Saved data entries
━━━━━━━━

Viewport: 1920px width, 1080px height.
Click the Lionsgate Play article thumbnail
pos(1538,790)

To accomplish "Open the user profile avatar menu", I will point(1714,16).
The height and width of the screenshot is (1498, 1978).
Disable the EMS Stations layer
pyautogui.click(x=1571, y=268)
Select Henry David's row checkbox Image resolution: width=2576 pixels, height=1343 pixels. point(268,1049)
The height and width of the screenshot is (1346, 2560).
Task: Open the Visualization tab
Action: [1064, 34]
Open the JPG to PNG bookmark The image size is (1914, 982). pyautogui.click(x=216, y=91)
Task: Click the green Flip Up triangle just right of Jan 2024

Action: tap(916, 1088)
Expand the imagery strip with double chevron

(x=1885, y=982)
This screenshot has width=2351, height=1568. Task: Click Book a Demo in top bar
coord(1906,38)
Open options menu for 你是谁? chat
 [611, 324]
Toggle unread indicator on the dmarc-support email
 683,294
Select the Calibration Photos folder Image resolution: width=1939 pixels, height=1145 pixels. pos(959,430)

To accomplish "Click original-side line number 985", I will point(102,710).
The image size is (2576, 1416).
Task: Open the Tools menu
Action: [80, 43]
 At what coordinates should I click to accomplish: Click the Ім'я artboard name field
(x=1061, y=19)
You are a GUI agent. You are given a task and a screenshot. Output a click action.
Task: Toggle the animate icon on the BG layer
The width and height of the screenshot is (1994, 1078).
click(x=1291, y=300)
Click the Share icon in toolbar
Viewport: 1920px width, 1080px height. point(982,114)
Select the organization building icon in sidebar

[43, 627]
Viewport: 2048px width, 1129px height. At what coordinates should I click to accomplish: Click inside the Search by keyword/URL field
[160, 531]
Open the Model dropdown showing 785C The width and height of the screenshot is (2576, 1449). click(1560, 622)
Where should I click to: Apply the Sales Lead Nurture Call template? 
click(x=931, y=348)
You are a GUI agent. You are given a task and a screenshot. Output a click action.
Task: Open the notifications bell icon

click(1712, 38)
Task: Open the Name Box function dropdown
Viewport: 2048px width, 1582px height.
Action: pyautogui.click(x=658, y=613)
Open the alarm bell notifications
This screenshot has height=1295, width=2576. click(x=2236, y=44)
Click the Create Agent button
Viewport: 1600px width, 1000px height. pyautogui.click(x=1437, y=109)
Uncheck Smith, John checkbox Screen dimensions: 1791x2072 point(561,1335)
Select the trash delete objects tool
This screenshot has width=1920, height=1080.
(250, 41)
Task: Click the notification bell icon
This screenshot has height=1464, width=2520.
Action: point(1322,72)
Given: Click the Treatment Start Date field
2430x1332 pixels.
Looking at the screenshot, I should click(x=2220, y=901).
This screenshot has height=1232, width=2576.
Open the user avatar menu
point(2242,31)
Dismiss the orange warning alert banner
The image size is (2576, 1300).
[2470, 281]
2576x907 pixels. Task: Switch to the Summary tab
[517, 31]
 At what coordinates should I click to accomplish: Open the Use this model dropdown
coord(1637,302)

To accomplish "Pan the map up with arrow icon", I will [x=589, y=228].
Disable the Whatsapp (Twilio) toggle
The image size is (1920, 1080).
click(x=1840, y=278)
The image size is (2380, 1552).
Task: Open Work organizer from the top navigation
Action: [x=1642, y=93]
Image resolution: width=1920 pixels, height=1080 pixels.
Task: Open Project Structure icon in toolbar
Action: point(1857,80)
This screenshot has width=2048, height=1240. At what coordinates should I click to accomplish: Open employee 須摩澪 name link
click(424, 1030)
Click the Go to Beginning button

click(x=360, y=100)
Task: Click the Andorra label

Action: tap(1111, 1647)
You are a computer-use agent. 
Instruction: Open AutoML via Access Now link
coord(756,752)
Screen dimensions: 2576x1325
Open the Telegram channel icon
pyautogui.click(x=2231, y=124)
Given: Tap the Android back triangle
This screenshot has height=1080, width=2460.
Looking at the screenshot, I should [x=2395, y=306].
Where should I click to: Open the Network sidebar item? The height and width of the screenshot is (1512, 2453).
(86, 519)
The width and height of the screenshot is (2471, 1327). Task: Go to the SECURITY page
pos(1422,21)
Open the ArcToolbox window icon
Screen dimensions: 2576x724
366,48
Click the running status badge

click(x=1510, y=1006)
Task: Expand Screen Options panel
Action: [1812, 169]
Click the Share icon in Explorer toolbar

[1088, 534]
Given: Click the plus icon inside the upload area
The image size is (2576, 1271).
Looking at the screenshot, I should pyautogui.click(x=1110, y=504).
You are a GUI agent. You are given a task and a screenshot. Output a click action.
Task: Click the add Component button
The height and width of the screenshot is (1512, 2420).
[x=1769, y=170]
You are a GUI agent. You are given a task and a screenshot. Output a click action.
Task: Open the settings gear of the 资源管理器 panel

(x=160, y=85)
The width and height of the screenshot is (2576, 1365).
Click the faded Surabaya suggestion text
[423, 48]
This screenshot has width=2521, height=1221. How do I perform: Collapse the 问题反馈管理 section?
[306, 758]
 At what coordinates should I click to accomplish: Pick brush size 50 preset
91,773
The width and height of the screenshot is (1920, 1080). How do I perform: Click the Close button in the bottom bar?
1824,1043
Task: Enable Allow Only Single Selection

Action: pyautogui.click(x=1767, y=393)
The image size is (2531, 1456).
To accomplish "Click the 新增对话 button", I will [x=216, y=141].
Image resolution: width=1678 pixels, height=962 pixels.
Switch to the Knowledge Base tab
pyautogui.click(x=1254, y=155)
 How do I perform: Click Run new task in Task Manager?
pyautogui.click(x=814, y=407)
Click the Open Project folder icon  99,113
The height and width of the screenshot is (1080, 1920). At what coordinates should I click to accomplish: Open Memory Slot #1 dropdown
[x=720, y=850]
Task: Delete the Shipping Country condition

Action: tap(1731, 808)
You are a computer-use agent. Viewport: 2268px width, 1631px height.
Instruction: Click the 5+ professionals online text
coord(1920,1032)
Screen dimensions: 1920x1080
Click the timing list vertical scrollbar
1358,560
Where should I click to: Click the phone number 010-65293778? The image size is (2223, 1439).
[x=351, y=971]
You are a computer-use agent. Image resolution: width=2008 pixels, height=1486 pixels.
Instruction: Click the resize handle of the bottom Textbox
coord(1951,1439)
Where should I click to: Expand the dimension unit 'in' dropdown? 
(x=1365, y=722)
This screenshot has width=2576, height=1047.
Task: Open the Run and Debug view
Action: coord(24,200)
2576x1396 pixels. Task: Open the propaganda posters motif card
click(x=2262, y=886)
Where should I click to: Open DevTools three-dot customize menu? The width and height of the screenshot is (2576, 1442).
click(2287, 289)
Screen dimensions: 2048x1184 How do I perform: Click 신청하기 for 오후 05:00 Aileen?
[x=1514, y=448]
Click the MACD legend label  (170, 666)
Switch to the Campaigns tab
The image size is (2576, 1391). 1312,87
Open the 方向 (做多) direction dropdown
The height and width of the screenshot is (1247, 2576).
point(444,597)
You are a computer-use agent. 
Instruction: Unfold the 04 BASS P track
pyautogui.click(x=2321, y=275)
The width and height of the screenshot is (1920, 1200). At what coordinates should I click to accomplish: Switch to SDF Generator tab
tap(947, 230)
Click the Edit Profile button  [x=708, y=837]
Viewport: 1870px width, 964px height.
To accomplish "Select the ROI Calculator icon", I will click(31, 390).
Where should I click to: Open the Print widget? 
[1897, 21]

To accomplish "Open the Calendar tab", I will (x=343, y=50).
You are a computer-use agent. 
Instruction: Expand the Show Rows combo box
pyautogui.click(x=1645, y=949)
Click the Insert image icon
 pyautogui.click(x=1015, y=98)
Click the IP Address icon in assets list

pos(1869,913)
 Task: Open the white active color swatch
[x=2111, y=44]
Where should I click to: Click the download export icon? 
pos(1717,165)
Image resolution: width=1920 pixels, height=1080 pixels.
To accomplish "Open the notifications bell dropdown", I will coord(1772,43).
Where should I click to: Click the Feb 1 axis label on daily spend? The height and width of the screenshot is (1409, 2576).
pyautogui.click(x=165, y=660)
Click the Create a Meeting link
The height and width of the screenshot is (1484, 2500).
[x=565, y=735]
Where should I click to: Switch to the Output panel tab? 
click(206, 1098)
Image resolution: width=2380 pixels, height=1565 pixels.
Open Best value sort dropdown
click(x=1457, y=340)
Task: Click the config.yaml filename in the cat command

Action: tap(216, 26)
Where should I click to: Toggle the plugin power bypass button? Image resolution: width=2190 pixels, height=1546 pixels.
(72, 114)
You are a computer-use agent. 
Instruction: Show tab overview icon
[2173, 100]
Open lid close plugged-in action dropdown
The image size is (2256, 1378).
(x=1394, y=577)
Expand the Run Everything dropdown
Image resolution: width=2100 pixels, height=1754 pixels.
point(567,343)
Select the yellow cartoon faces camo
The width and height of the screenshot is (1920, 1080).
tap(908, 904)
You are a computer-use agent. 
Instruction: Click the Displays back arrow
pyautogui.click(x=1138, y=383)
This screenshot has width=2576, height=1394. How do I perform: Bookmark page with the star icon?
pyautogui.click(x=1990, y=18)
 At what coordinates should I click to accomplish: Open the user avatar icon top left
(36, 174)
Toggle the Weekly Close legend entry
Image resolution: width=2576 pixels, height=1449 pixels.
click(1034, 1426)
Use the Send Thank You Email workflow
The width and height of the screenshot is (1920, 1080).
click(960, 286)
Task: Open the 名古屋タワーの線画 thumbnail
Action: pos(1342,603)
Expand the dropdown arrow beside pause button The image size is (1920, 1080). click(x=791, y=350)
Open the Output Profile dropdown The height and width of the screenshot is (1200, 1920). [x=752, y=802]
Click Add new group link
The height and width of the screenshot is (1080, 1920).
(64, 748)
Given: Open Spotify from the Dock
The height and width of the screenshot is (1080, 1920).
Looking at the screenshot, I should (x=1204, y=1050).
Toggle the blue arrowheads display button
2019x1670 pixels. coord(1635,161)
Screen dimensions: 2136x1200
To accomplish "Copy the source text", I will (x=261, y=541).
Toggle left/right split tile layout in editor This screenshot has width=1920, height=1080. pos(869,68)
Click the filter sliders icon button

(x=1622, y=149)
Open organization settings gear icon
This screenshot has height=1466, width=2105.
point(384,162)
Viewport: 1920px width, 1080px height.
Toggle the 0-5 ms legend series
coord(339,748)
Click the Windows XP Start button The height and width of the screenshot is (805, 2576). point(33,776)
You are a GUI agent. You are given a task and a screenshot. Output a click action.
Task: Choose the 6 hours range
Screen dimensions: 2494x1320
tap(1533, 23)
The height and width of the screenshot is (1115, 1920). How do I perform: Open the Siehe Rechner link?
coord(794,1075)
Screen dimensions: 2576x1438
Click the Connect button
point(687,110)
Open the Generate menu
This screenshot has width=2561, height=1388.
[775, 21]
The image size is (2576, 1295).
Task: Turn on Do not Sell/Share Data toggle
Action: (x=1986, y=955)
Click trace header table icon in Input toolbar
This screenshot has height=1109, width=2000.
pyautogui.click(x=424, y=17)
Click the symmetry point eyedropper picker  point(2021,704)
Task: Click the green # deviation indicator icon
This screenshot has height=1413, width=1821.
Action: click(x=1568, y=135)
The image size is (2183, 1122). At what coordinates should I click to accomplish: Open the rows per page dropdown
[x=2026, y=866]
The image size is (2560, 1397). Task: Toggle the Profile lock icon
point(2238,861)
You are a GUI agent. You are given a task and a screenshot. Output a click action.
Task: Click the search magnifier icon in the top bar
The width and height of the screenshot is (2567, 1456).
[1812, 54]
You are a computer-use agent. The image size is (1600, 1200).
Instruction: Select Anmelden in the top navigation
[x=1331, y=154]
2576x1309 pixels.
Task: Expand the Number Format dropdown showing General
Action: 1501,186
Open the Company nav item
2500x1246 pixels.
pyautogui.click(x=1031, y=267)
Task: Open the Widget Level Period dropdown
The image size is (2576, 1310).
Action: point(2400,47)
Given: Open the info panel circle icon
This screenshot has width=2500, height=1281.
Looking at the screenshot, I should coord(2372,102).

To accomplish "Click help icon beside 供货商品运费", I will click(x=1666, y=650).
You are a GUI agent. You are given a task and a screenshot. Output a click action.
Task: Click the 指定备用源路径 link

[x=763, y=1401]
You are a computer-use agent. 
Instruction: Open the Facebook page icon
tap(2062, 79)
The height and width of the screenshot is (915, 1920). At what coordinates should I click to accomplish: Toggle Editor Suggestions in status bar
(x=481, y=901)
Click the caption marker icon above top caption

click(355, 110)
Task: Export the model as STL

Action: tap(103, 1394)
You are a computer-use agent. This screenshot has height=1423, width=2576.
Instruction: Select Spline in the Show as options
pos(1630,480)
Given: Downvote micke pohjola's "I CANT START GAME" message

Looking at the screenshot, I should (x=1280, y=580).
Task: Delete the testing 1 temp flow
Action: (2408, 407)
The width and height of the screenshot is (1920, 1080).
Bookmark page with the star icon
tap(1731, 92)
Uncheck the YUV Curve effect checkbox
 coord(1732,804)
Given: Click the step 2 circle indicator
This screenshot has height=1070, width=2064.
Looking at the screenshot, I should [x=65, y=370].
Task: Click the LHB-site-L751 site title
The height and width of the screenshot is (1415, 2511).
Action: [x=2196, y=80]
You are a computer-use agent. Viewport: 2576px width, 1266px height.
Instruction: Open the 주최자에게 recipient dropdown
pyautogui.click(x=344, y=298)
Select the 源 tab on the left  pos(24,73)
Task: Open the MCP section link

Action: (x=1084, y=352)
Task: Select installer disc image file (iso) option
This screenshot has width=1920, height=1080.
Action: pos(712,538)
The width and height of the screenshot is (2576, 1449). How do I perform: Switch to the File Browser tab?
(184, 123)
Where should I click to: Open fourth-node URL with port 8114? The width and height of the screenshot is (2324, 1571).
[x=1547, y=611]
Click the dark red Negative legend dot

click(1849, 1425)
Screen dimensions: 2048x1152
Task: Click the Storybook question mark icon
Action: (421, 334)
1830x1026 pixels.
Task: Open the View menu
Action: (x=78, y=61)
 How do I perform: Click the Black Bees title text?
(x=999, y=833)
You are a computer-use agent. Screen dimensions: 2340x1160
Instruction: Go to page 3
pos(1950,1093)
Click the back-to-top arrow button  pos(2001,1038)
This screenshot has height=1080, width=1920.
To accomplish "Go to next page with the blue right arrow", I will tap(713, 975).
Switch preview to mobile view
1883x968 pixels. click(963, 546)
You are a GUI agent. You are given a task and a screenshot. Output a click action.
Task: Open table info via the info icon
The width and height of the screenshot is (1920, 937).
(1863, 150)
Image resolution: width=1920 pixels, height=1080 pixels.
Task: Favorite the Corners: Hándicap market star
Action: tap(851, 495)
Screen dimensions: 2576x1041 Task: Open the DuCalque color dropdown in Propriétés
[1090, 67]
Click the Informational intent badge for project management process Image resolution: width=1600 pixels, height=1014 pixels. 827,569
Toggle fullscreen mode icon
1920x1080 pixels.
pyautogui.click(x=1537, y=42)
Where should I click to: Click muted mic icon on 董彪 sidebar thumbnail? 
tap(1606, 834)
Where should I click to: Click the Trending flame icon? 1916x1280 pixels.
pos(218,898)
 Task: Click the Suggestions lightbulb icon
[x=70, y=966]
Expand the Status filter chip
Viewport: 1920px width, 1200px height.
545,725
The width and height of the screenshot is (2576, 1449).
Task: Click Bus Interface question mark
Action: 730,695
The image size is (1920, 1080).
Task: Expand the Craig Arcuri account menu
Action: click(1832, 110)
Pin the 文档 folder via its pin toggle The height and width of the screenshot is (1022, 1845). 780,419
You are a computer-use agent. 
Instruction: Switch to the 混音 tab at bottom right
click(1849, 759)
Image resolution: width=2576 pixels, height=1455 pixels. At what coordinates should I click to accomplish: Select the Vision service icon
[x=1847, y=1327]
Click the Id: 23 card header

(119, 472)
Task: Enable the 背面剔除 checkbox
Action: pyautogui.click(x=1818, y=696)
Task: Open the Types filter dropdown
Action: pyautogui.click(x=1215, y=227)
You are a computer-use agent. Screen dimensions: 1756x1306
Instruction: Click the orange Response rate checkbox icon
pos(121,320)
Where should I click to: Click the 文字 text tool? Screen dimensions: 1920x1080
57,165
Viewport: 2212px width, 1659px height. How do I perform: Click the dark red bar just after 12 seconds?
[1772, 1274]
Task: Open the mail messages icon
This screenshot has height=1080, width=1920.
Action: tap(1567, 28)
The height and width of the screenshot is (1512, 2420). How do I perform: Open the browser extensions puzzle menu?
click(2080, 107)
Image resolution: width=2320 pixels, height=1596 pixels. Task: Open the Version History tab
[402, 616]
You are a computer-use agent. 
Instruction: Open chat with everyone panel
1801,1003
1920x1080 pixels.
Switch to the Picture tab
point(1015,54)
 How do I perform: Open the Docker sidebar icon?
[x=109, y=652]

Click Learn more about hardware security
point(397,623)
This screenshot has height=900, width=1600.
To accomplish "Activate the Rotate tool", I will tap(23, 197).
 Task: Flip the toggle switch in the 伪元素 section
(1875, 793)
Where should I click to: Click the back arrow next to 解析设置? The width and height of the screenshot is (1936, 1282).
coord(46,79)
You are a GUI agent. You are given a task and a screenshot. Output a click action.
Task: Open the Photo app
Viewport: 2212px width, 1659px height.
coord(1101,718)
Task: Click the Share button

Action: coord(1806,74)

━━━━━━━━

# [Exercise directions]
What is needed is a word-for-word copy of the records above, from the first line through the line that contains "Select the Calibration".

# [Response for this exercise]
Viewport: 1920px width, 1080px height.
Click the Lionsgate Play article thumbnail
pos(1538,790)

To accomplish "Open the user profile avatar menu", I will point(1714,16).
The height and width of the screenshot is (1498, 1978).
Disable the EMS Stations layer
pyautogui.click(x=1571, y=268)
Select Henry David's row checkbox Image resolution: width=2576 pixels, height=1343 pixels. point(268,1049)
The height and width of the screenshot is (1346, 2560).
Task: Open the Visualization tab
Action: [1064, 34]
Open the JPG to PNG bookmark The image size is (1914, 982). pyautogui.click(x=216, y=91)
Task: Click the green Flip Up triangle just right of Jan 2024

Action: tap(916, 1088)
Expand the imagery strip with double chevron

(x=1885, y=982)
This screenshot has width=2351, height=1568. Task: Click Book a Demo in top bar
coord(1906,38)
Open options menu for 你是谁? chat
 [611, 324]
Toggle unread indicator on the dmarc-support email
 683,294
Select the Calibration Photos folder Image resolution: width=1939 pixels, height=1145 pixels. pos(959,430)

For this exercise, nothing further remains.